In the same way as Daniel, Isaiah, Ezra etc. were reckoned as guilty but were not personally responsible for the sins of others, so the Lord Jesus was reckoned as a sinner on the cross; He was made sin for us, who knew no sin personally (2 Cor. 5:21). He carried our sins by His association with us, prefigured by the way in which Israel's sins were transferred to the animal; but He personally was not a sinner because of His association with us. The degree of our guilt by association is hard to measure, but in some sense we sinned " in Adam" (Rom. 5:12 AVmg.) In the context of Rom. 5, Paul is pointing an antithesis between imputed sin by association with Adam, and imputed righteousness by association with Christ. In response to the atonement we have experienced, should we not like our Lord be reaching out to touch the lepers, associating ourselves with the weak in order to bring them to salvation- rather than running away from them for fear of 'guilt by association'?
John Thomas faced the fellowship problem in the 19th century.
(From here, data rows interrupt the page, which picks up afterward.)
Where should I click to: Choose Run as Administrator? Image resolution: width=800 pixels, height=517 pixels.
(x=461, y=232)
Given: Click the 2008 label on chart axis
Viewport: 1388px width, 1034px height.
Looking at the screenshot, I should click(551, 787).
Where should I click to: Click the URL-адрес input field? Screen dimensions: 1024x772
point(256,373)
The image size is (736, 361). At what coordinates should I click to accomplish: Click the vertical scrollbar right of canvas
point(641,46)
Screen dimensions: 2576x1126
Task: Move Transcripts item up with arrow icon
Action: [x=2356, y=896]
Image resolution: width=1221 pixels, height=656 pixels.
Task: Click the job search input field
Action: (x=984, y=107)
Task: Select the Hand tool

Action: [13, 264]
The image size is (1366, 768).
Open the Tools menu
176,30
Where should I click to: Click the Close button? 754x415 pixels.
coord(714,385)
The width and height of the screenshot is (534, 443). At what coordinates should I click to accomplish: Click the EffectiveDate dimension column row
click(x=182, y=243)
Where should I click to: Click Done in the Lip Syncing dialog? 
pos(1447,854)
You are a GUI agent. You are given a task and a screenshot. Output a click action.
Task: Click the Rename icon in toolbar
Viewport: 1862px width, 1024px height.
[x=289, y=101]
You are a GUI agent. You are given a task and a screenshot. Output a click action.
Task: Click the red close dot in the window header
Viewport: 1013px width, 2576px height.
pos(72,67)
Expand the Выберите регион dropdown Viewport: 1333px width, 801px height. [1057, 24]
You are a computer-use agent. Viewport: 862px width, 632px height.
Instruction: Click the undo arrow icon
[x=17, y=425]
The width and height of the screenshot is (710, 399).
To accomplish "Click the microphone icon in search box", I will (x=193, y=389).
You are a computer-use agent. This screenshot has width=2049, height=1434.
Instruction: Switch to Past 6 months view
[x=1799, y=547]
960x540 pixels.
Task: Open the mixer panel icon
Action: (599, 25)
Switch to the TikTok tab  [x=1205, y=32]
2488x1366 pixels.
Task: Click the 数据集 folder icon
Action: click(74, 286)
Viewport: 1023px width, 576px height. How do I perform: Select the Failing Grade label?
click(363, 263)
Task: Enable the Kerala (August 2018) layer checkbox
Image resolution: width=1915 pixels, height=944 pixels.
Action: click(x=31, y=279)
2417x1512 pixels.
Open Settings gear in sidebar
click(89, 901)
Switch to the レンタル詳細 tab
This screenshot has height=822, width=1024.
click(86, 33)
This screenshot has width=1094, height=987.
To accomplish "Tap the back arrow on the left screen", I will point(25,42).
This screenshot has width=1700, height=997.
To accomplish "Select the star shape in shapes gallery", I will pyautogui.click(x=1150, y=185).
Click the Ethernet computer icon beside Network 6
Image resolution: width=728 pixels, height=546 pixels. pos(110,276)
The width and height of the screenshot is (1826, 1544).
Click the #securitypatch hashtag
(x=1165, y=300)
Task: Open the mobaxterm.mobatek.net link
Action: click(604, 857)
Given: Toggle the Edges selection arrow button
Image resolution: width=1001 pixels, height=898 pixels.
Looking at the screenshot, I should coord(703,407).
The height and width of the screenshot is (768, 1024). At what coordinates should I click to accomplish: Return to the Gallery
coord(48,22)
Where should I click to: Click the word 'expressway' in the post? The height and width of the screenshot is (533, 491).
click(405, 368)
The argument was put forward that whoever fellowshipped a weak brother shared his sinfulness. He clearly rejected this concept of guilt by association:
" [The] argument is that in fellowshipping [e.g.] slave-owners, and those who fellowship them, the parties so fellowshipping them are partakers with them of their evil deeds; and therefore as much slave owners and slave holders as if they actually held and drove them. The argument is not sound ..... the salvation of individuals is not predicated on the purity of their neighbour's faith, though these may be members of the same ecclesiastical organization" (John Thomas, The Herald, 1851, pp. 204, 120).